Twitter owner and CEO Elon Musk said he is personally footing the bill for some Twitter accounts to retain their blue check verification.
After a few false starts, on Thursday Twitter began to deliver on its promise to strip the blue checks from accounts that don't pay a monthly fee for them. Under the original blue check system, Twitter had approximately 300,000 verified users, many of which were public figures, journalists, and athletes.
Shortly after Musk purchased the company in October, he said that only those users who subscribed to Twitter Blue for $8 per month would be verified with a checkmark.
Some of those who lost their checkmarks Thursday didn't seem keen on subscribing to keep it.
The Verge editor Alex Heath reported that LeBron James received a Blue subscription "on behalf of Elon Musk" after the Lakers star said he would not pay for the blue checkmark. According to Heath, James declined but was verified anyway.
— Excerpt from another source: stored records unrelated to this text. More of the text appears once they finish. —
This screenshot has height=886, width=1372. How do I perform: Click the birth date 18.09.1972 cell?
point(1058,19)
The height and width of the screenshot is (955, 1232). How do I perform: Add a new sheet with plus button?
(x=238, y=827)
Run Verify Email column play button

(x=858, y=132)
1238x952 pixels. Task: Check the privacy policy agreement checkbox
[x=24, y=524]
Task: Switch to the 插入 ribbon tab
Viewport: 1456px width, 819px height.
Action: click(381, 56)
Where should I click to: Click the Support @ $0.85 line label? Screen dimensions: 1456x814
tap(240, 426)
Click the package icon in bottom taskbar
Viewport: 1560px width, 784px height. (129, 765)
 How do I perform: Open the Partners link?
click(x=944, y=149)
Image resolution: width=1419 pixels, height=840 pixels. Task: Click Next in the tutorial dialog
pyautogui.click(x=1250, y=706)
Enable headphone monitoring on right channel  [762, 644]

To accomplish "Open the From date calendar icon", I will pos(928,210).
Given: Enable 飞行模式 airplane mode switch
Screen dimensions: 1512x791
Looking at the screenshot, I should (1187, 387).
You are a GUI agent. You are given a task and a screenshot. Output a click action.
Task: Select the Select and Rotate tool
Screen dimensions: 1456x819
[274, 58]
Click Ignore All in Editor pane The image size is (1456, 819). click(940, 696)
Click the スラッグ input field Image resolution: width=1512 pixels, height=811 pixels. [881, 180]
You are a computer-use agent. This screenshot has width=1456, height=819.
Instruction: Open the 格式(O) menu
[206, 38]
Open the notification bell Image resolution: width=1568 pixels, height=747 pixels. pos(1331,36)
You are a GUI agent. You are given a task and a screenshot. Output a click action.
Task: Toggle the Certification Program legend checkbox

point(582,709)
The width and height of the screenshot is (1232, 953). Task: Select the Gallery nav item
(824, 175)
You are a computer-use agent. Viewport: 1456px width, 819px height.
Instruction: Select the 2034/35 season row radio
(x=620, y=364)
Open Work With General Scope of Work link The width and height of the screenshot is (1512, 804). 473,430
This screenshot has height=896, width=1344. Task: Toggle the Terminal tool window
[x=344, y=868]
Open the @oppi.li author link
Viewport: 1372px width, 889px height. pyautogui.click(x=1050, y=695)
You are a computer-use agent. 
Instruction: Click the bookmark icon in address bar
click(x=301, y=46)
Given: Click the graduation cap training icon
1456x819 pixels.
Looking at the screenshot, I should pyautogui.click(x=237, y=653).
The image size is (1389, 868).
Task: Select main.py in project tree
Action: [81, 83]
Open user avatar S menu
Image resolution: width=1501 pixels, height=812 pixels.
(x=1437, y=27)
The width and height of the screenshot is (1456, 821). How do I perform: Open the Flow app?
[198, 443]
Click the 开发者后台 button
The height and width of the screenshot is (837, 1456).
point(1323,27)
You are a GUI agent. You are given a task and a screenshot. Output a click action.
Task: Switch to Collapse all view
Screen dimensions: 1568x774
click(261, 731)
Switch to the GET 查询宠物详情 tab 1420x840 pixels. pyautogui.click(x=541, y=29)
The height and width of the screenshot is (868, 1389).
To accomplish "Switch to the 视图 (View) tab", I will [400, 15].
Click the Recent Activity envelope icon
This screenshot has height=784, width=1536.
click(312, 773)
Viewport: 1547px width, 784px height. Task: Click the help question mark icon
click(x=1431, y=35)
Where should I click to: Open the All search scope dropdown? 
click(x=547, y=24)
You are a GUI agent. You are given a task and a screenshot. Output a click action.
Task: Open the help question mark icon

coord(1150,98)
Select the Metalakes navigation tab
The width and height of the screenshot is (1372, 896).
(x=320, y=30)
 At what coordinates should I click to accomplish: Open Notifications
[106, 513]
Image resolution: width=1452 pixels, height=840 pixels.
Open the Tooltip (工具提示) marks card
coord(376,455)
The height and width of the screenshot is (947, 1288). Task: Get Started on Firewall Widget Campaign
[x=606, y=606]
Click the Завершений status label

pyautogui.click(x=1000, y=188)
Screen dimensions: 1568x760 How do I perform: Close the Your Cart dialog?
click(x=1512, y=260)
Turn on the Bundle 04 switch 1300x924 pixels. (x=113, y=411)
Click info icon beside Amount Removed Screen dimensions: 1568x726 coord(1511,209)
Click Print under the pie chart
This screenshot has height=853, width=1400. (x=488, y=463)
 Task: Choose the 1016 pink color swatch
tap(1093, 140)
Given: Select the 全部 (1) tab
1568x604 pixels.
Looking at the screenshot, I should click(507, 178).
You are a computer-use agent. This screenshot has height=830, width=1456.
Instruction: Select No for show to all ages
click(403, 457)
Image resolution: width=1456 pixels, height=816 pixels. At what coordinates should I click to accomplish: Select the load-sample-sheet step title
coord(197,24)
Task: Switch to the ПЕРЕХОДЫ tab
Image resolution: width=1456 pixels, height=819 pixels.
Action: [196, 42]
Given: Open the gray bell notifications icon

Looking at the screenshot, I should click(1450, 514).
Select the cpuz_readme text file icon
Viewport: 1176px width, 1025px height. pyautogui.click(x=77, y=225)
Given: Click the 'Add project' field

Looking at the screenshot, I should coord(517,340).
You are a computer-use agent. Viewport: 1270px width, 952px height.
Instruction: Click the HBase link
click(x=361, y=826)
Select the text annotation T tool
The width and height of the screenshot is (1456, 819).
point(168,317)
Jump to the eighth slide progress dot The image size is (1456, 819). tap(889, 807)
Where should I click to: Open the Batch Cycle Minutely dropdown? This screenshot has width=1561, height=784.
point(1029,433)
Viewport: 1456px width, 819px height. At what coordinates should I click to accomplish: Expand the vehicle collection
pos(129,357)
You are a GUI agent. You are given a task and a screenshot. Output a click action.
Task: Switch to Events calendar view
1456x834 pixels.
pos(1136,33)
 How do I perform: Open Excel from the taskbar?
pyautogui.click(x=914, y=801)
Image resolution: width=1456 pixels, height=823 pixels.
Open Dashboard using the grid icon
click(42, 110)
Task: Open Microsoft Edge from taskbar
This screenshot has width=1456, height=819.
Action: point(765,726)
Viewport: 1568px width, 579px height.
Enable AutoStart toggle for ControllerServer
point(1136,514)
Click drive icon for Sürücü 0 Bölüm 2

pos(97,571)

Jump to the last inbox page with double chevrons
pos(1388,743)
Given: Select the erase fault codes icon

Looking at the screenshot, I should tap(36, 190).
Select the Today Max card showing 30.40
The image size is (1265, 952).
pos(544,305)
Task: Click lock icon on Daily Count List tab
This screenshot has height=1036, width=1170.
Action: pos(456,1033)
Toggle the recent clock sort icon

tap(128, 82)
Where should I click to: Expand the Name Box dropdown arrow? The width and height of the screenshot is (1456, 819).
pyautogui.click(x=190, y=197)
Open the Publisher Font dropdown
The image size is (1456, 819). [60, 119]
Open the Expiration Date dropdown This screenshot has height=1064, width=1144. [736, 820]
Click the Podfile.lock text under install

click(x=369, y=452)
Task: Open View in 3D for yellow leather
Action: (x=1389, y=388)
Musk responded to The Verge's report, tweeting that he's footing the bill for some accounts.
"I'm paying for a few personally," he said.
Bestselling horror author Stephen King confirmed to The Verge that he did not pay to keep his account's blue checkmark.
"My Twitter account says I've subscribed to Twitter Blue. I haven't," King tweeted Thursday. "My Twitter account says I've given a phone number. I haven't."
"You're welcome namaste," Musk replied, with a praying hands emoji.
In October, King railed against paying for verification on the platform.
"$20 a month to keep my blue check?" King tweeted about the initially proposed higher price point. "F*** that, they should pay me. If that gets instituted, I'm gone like Enron."